Before Jota was signed from Wolverhampton Wanderers at the start of the 2020/21 season, Divock Origi was first reserve when it came to a replacement forward. The Belgian will forever hold a well-earned place in club folklore for his Champions League final goal in 2019, but he has not been potent enough as a back-up. Origi has only gone above the five Premier League goals Jota has already notched this season on one occasion, managing seven strikes in the 2016/17 campaign. The fact Origi’s appearance stats have markedly dropped since Jota was signed is indicative that perhaps Klopp has found what he’s looking for.
When the former Porto man joined the Anfield club at the start of last season, it appeared he was joining to be a better class of back-up. Usually deployed as a winger but occasionally playing centrally at Molineux, most assumed he would provide only mild competition for the places of Mane, Salah and Firmino. Klopp’s exhilarating Liverpool were built on the attacking firepower of their star forwards, and few saw that changing.
Like much of the careful tweaking and incremental improvement Klopp favours, the change did not come overnight. But Jota spent his first season at Liverpool as a very useful attacking utility man. He spent ten games on the left wing and six on the right, scoring a total of six goals playing wide. But the ex-Pacos Ferreira forward also staked a convincing claim for the central berth. He turned out as a striker on twelve occasions, his most in any single role, and netted five goals. Scoring a highly-respectable 13 goals in 30 games, Jota actually outscored Firmino, who managed nine in his 48 appearances across all competitions. Jota had not just proved an effective roadie to Klopp’s heavy metal footballers, he had made a case to be the rhythm guitarist.

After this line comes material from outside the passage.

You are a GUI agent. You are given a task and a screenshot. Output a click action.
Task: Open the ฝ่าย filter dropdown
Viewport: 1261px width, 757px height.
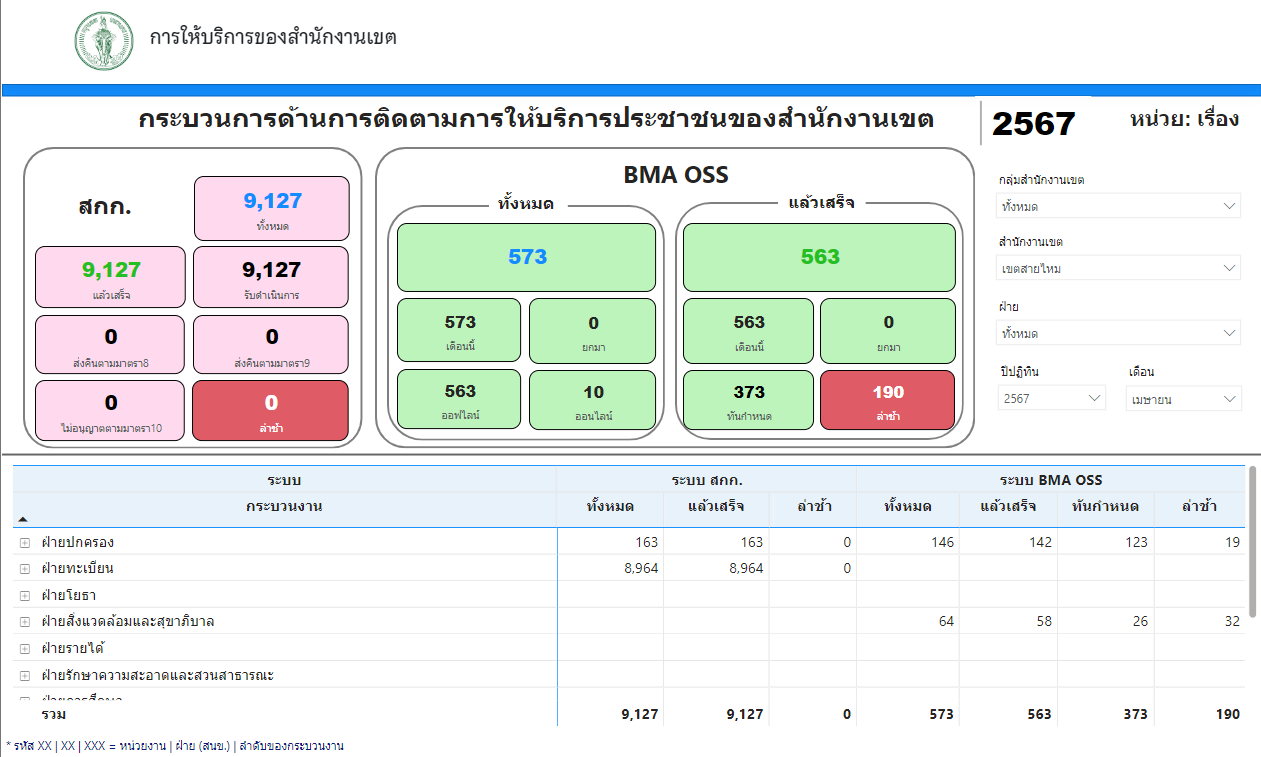click(1119, 333)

This season has been more heavily-weighted to the centre forward position for Jota. He has played 12 of his 15 outings in the role, and rewarded the faith his manager has shown by making him a frequent starter. While Firmino’s recent injury will obviously increase the burden on him, it should be noted Jota has been the preferred choice. The former Wolves star whose goals fired that club into the Premier League and helped make them a force is now excelling at the top end of English football.
While Liverpool were picking up European and domestic silverware at the turn of the decade, it was oft-repeated that the eventual decline or break-up of the Salah/Mane/Firmino triple threat was the only thing that could stop them. In a season where Salah has crossed the 100 Premier League goals threshold, while Mane has scored his 100th for the club, Jota has emerged. The Portugal international looks like turning the vaunted three into a ‘Fab Four’. And we all know how they feel about a ‘Fab Four’ on Merseyside.